P676 Correlation of lipid levels with reduction in inflammation in patients with ulcerative colitis: Data from the tofacitinib OCTAVE clinical trials

Abstract

Background: Tofacitinib is an oral, small molecule Janus kinase inhibitor that is being investigated for ulcerative colitis (UC). Mild lipid elevations-with no evidence suggesting correlation with major cardiovascular events-have been seen in tofacitinib-treated patients (patients).1,2 We evaluated relationships between inflammatory status and lipid levels in tofacitinib-treated patients with UC. Methods: This analysis included patients from two randomised, placebo-controlled tofacitinib induction trials in patients with moderate-to-severe UC (OCTAVE Induction 1 and 2, NCT01465763 and NCT01458951). Correlation of Week 8 changes from baseline in lipid parameters (low-and high-density lipoprotein cholesterol [LDL; HDL], and total cholesterol [TC]) with Week 8 changes from baseline in C-reactive protein (CRP), and with the proportions of patients with mucosal healing (Mayo endoscopic subscore ≤1) and remission (total Mayo score ≤2, no individual subscore >1 and rectal bleeding subscore = 0) at Week 8, were determined. Results: In OCTAVE Induction 1 and 2, 234 patients received placebo and 905 received tofacitinib 10 mg twice daily (BID). Consistent with previously reported data,2 there were greater increases from baseline in lipid levels, decreases from baseline in CRP, and greater rates of mucosal healing and remission at Week 8 with tofacitinib 10 mg BID vs. placebo (Table).

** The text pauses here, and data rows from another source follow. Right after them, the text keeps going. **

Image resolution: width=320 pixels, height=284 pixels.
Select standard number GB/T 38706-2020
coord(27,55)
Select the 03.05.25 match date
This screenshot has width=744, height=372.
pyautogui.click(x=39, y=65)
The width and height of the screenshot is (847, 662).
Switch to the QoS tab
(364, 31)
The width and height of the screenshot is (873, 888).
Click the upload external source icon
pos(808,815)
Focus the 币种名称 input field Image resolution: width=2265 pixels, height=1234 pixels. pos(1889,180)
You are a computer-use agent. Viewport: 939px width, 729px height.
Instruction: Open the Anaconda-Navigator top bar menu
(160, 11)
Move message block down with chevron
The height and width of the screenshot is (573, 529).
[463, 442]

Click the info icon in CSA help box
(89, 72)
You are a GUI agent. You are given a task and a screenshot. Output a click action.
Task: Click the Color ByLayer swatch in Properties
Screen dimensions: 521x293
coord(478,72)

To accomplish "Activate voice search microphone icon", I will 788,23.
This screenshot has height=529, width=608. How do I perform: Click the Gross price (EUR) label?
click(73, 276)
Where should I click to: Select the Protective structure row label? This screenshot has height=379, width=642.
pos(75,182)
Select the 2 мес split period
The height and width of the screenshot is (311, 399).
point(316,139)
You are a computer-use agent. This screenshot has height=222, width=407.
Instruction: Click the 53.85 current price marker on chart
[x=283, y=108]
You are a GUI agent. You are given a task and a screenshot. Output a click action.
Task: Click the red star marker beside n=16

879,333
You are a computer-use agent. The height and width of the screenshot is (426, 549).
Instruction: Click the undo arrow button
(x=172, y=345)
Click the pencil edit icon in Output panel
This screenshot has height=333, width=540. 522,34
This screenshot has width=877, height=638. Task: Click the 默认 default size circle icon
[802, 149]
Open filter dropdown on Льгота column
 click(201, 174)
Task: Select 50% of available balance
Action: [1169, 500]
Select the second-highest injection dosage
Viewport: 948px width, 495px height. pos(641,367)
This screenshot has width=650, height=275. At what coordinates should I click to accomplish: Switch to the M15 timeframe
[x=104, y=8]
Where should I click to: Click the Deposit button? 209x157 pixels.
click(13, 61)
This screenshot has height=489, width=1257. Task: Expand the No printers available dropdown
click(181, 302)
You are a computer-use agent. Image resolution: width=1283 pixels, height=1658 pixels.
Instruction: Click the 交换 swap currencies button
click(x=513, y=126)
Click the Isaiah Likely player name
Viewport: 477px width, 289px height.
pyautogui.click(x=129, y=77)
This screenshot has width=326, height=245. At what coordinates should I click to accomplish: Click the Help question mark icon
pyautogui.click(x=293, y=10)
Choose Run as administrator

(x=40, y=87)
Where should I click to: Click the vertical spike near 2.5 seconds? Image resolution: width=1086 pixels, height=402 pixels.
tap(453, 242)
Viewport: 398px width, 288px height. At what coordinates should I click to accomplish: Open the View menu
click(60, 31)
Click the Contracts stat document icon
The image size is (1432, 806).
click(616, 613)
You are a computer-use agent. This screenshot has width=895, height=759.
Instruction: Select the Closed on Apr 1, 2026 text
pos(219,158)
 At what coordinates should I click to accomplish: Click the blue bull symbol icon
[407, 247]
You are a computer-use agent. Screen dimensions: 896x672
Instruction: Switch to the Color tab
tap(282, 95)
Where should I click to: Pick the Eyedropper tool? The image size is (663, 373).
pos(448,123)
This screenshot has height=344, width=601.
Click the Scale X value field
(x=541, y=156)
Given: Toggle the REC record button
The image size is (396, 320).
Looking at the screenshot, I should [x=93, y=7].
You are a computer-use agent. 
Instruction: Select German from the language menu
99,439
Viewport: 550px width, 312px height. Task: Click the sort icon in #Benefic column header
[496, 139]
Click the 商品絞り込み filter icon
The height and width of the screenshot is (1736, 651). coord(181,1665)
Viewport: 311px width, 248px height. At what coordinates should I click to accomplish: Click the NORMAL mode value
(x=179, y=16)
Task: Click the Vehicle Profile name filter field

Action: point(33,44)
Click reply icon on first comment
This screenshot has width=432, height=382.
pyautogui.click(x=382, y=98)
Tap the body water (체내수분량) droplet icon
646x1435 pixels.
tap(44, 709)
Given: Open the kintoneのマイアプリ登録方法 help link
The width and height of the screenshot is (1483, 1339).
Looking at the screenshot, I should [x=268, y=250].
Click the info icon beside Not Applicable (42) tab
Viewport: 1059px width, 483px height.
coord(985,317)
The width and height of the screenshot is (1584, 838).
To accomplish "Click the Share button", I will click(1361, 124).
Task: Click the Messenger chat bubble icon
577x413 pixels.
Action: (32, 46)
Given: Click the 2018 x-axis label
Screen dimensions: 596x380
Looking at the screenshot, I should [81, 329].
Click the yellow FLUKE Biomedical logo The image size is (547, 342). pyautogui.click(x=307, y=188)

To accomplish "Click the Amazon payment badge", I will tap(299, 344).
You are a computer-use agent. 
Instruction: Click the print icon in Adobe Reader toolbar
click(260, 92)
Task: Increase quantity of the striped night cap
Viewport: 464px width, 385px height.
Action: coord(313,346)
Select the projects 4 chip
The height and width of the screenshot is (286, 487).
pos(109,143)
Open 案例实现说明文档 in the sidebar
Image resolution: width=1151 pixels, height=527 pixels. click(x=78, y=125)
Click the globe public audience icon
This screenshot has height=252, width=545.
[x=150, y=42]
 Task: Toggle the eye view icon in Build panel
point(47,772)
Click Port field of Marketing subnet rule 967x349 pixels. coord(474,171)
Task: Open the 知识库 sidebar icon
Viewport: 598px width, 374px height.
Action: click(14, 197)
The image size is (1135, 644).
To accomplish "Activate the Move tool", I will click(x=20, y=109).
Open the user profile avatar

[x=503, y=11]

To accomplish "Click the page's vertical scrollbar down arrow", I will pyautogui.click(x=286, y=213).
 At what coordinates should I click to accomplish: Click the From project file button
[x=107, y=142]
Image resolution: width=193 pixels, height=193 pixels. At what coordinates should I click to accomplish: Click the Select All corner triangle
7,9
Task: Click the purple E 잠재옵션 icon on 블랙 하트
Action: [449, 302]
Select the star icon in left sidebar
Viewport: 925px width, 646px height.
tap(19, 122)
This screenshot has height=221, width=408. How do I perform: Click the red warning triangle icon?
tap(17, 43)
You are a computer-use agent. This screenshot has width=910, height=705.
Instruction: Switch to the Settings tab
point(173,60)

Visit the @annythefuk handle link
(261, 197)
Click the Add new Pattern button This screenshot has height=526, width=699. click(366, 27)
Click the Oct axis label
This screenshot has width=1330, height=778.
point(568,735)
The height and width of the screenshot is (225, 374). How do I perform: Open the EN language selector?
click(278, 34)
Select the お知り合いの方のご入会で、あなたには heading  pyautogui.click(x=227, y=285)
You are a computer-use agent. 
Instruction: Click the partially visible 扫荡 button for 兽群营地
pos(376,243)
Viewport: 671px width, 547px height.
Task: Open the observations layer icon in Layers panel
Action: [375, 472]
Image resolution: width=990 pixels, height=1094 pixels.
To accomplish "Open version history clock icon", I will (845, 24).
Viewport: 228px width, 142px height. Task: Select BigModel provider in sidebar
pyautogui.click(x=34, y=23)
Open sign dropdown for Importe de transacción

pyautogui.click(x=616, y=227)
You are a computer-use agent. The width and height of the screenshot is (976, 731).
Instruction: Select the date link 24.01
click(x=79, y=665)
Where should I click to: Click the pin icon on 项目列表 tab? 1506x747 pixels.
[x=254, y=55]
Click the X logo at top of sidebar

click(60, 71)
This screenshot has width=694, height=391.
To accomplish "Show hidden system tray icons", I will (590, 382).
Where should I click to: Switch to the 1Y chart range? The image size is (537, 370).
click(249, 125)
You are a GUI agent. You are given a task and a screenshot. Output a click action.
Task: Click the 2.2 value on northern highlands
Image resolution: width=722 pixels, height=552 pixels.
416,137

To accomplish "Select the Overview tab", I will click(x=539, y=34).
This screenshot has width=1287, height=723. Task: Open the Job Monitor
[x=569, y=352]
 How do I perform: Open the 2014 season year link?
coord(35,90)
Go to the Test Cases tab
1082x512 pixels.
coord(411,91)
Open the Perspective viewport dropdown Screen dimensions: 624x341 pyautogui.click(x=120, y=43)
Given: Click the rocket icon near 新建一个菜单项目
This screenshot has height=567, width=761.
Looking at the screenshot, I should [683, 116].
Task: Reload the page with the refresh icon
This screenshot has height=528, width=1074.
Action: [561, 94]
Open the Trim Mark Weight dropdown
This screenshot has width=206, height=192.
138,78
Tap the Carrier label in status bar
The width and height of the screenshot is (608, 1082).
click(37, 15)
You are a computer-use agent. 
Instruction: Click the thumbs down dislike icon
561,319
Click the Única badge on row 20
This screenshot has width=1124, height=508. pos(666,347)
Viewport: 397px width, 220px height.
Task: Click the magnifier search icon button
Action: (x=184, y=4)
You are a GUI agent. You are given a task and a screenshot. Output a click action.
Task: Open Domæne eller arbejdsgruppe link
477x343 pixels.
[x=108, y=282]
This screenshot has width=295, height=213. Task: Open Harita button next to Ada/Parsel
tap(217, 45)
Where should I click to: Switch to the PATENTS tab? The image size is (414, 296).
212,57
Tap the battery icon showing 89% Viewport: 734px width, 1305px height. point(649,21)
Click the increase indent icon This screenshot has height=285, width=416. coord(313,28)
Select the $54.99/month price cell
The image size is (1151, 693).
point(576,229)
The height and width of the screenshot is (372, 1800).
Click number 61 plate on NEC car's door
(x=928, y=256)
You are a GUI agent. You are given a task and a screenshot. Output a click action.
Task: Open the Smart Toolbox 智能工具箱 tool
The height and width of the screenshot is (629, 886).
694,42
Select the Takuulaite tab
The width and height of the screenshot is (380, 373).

The Pearson correlation coefficients at Week 8 between CRP and LDL, HDL and TC levels were significantly different from zero for both placebo-treated (LDL:-0.23; HDL:-0.34; TC:-0.36) and tofacitinib-treated patients (LDL:-0.19; HDL:-0.25; TC:-0.27). For tofacitinib-treated patients, correlation coefficients at Week 8 between mucosal healing and HDL (0.12) and TC (0.09), and between remission and HDL (0.08), were significantly different from zero. Conclusions: There was significant negative but small correlation between lipid and CRP changes in the tofacitinib and placebo groups. These data suggest that lipid changes seen in patients treated with tofacitinib may be partially due to the beneficial effect of reduced inflammation. More studies are warranted to better understand these correlations.